Figure 16-6: Adding main title, x-axis label, and y-axis label.
Figure 16-7: Changing the label style.
The box type
To change the type of box round the plot area, use the option bty
(box type):
“o”
: The default value draws a complete rectangle around the plot.
“n”
: Draws nothing around the plot.
“l”
, “7”
, “c”
, “u”
, or “]”
: Draws a shape around the plot area that resembles the uppercase letter of the option. So, the option bty=”l”
draws a line to the left and bottom of the plot.
To make a plot with no box around the plot area, use bty=”n”
as an argument to plot
:
> plot(faithful, bty=”n”)
Your graphic should look like Figure 16-8.

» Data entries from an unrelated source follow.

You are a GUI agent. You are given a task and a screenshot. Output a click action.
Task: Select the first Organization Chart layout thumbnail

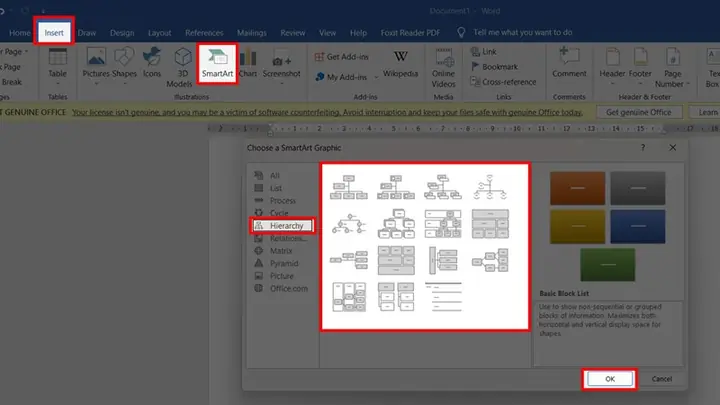click(349, 187)
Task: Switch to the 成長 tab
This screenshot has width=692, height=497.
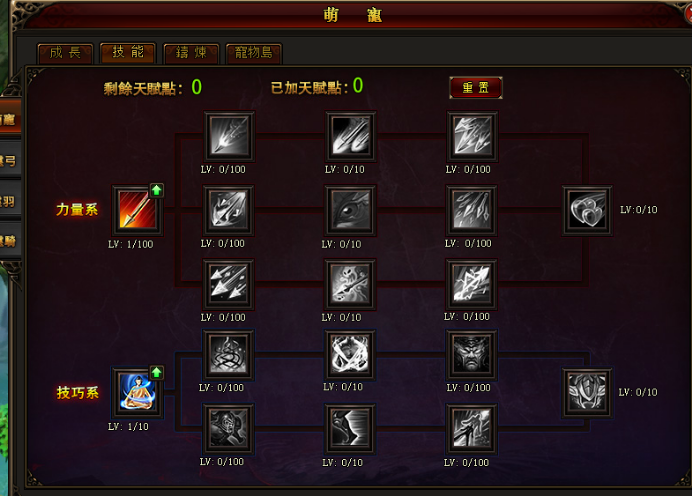Action: click(x=65, y=53)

Figure 16-8: Changing the box type.
More than one option
To change more than one graphics option in a single plot, simply add an additional argument for each plot option you want to set. For example, to change the label style, the box type, the color, and the plot character, try the following:
> plot(faithful, las=1, bty=”l”, col=”red”, pch=19)
The resulting plot is the plot in Figure 16-9.

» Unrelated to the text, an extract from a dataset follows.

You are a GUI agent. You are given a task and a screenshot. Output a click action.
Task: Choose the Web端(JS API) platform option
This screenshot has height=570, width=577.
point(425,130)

Font size of text and axes
To change the font size of text elements, use cex
(short for character expansion ratio). The default value is 1
. To reduce the text size, use a cex
value of less than 1
; to increase the text size, use a cex
value greater than 1
.
> x <- seq(0.5, 1.5, 0.25)
> y <- rep(1, length(x))
> plot(x, y, main=”Effect of cex on text size”)
> text(x, y+0.1, labels=x, cex=x)
Your plot should look like Figure 16-10 (left).
To change the size of other plot parameters, use the following:
cex.main
: Size of main title
cex.lab
: Size of axis labels (the text describing the axis)
cex.axis
: Size of axis text (the values that indicate the axis tick labels)
> plot(x, y, main=”Effect of cex.main, cex.lab and cex.axis”,
+ cex.main=1.25, cex.lab=1.5, cex.axis=0.75)
Your results should look like Figure 16-10 (right). Carefully compare the font size of the main title and the axes labels with the left side of Figure 16-10, and note how the main title font is larger while the axes fonts are smaller.
Putting multiple plots on a single page
To put multiple plots on the same graphics pages, you can use the graphics parameter mfrow
or mfcol
. To use this parameter, you need to supply a vector argument with two elements: the number of rows and the number of columns.
For example, to create two side-by-side plots, use mfrow=c(1, 2)
:
> old.par <- par(mfrow=c(1, 2))
> plot(faithful, main=”Faithful eruptions”)
> plot(large.islands, main=”Islands”, ylab=”Area”)
> par(old.par)
Figure 16-9: Changing the label style, box type, color, and plot character.
Figure 16-10: Changing the font size of labels (left) and title and axis labels (right).
Your result should look like Figure 16-11.
Figure 16-11: Creating side-by-side plots.
Saving Graphics to Image Files
Much of the time, you may simply use R graphics in an interactive way to explore your data. But if you want to publish your results, you have to save your plot to a file and then import this graphics file into another document.
To save a plot to an image file, you have to do three things in sequence:
1. Open a graphics device.
The default graphics device in R is your computer screen. To save a plot to an image file, you need to tell R to open a new type of device — in this case, a graphics file of a specific type, such as PNG, PDF, or JPG.
The R function to create a PNG device is png()
. Similarly, you create a PDF device with pdf()
and a JPG device with jpg()
.
2. Create the plot.
3. Close the graphics device.
You do this with the dev.off()
function.
Put this in action by saving a plot of faithful
to the home folder on your computer. First set your working directory to your home folder (or to any other folder you prefer). If you use Linux, you’ll be familiar with using “~/
” as the shortcut to your home folder, but this also works on Windows and Mac:
> setwd(“~/”)
> getwd()
[1] “C:/Users/Andrie”
Next, write the three lines of code to save a plot to file:
> png(filename=”faithful.png”)
> plot(faithful)
> dev.off()
Now you can check your file system to see whether the file faithful.png
exists. (It should!) The result is a graphics file of type PNG that you can insert into a presentation, document, or website.